I know that for an event $B$, we have Pr($B$) + Pr($B^c$) = 1. But when dealing with conditional probability, how am I to deal with this knowledge? For example, consider this example. Let event $A$ be the probability of coming first in a race, and let event $B$ be if it's raining outside.
It seems that it should be that
$$Pr(A=First Place|B=Raining) + Pr(A=Not First Place|B=Raining) = 1$$
My argument for this is that if both terms have the same condition, then you can really just ignore the condition. Why? Because instead, for example, let $C$ be if I am human, which is trivially true. Then
$$Pr(A=First Place) + Pr(A=Not First Place) $$
$$= Pr(A=First Place|C=Human) + Pr(A=Not First Place|C=Human) $$
$$= 1. $$
I can add on any other trivial condition and it will still be true, I argue. And therefore just consider if it's raining or not as a trivial condition.

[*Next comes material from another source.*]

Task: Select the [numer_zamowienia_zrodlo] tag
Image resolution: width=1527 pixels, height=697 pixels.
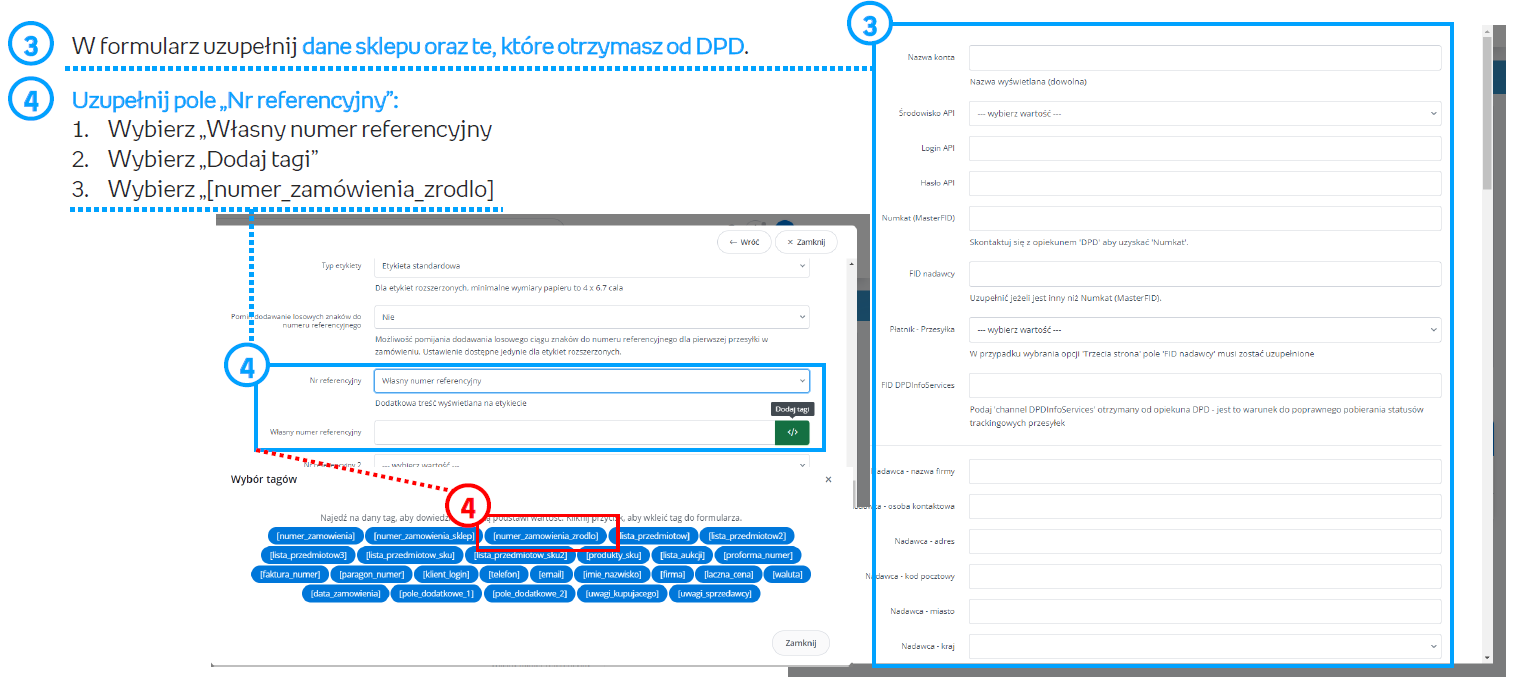Action: [x=546, y=536]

The equation is true and your interpretation seems reasonable to me. If you want to confirm it algebraically, start with the definition: $$\eqalign{P(A|B)+P(A^c|B) &=\frac{P(A\cap B)}{P(B)}+\frac{P(A^c\cap B)}{P(B)}\cr &=\frac{P(A\cap B)+P(A^c\cap B)}{P(B)}\ .\cr}$$ Now the events $A\cap B$ and $A^c\cap B$ are mutually exclusive, so $$P(A\cap B)+P(A^c\cap B)=P((A\cap B)\cup(A^c\cap B))=P(B)$$ and the proof is complete.